By , on July 4, 2015


Wall Street in New York City. ShutterStock image
Wall Street in New York City. ShutterStock image

The culture-in-transition documented by sociologists Robert and Helen Lynd at the dawn of the industrial age has many parallels to these anxious times. A look at their era and ours:

THEN: Their two-year study of Muncie, Ind. – dubbed “Middletown” – found that Americans between 1890 and 1925 were struggling with the transition from a farm economy to the industrial era. The Lynds lamented the fact that the “cunning hand of the master craftsman” was being supplanted by “batteries of tireless iron men.”

NOW: Many Americans are lost in the transition from an industrial economy to the info-tech age and globalization. The tireless iron men are being supplanted by technology and computer-savvy workers in a brutally competitive global economy.

THEN: The Lynds found Americans to be hard workers who valued self-reliance, civic pride, patriotism and faith.

NOW: If they were to return to today, the husband-and-wife team would find the same values in Muncie – and throughout America.

THEN: The Lynds did not study the black population of Muncie, which accounted for 5 percent of the city’s population. They said there were not enough blacks in “Middletown” to justify the study, but critics called it a racial oversight.

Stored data
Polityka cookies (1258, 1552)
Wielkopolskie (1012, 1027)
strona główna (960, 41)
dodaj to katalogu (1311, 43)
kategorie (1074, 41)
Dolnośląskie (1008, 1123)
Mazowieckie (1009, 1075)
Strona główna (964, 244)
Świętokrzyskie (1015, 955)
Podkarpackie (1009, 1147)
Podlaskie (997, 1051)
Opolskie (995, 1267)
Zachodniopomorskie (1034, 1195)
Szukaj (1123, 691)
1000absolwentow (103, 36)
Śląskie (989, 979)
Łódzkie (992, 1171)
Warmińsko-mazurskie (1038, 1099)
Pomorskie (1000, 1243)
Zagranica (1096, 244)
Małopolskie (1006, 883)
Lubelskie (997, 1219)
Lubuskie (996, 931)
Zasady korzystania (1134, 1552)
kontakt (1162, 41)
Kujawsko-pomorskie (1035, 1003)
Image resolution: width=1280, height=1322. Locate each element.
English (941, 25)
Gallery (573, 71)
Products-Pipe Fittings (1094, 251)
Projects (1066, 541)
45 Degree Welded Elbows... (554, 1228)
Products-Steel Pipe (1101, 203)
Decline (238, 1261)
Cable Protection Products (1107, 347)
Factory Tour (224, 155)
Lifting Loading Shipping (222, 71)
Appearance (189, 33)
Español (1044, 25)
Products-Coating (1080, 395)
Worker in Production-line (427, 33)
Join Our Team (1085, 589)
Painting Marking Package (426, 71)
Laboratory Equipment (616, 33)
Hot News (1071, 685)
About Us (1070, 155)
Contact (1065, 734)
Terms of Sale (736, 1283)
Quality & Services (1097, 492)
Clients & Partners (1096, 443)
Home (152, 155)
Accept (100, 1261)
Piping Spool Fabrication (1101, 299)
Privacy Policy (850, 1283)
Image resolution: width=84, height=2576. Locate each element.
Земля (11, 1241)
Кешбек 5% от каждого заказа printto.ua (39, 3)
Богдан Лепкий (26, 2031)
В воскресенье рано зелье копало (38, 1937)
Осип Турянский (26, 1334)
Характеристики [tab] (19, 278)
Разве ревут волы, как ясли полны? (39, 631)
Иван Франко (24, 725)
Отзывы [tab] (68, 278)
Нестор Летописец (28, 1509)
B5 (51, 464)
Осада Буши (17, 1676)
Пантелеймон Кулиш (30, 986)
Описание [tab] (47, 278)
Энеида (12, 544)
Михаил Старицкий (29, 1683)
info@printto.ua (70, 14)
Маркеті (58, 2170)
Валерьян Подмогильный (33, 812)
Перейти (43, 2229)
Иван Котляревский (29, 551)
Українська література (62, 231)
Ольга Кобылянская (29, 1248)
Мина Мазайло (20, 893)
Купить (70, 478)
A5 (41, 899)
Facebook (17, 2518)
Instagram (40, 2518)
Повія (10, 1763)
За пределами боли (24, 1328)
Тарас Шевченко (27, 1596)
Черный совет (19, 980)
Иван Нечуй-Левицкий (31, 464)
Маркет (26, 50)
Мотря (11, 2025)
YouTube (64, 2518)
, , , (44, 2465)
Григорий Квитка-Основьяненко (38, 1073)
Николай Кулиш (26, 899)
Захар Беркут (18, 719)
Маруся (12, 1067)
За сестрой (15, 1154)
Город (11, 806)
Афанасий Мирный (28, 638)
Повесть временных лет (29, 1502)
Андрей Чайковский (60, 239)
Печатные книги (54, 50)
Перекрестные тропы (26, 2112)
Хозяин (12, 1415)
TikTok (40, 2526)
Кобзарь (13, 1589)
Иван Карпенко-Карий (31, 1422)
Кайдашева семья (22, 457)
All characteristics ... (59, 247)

§ Work request 1
Reproduce word for word the stretch of the Middletown excerpt from "THEN: The Lynds did" through "a racial oversight.".
§ Work request 2
Carry the piece on the Lynds' Middletown study forward from its last sentence.
This material was drawn from a separate source.

§ Expected answer 1
THEN: The Lynds did not study the black population of Muncie, which accounted for 5 percent of the city’s population. They said there were not enough blacks in “Middletown” to justify the study, but critics called it a racial oversight.

§ Expected answer 2
NOW: The city has made great racial strides since the 1920s, when the Ku Klux Klan flourished in Muncie, but “the other side of Middletown is still too often ignored,” according to Hurley Goodall, a former state legislator and a prominent leader in the black community. He’s pushing for a thorough study of Muncie’s black community, which accounts for about 11 percent of the population.

THEN: The Lynds found a “division into the working class and business class that constitutes the outstanding cleavage in Middletown.”

NOW: After narrowing later in the century, the divide between “haves” and “have nots” is back. To get a sense of the income inequality in America, consider this: The share of total income going to the top-earning 1 percent of Americans went from 8 percent in 1980 to 16 percent in 2004.

THEN: New technology such as the automobile and radio created more leisure time for people, though the Lynds warned that the free time was being wasted in “passive” recreation. Interest in reading, public lectures and the arts sharply declined along with nearly every measure of a community’s health, including friendships between neighbors and church attendance.

NOW: Television helped weaken personal and community ties in the latter half of the 20th century. The jury is still out on whether the Internet will improve society more than it hurts.

THEN: The people of Muncie could no longer pretend they were isolated because new media had helped broaden their views beyond local news. “The community was bombarded – through newspapers, magazines, popular books, radio broadcasts, traveling preachers, salesmen and promoters – by a continuous barrage of exotic ideas and projects,” according to “Middletown Families,” a 1982 follow-up to the Lynds’ study.

NOW: The Internet and other new technologies give Americans access to a world of information – heretofore known as “a continuous barrage of exotic ideas and projects.”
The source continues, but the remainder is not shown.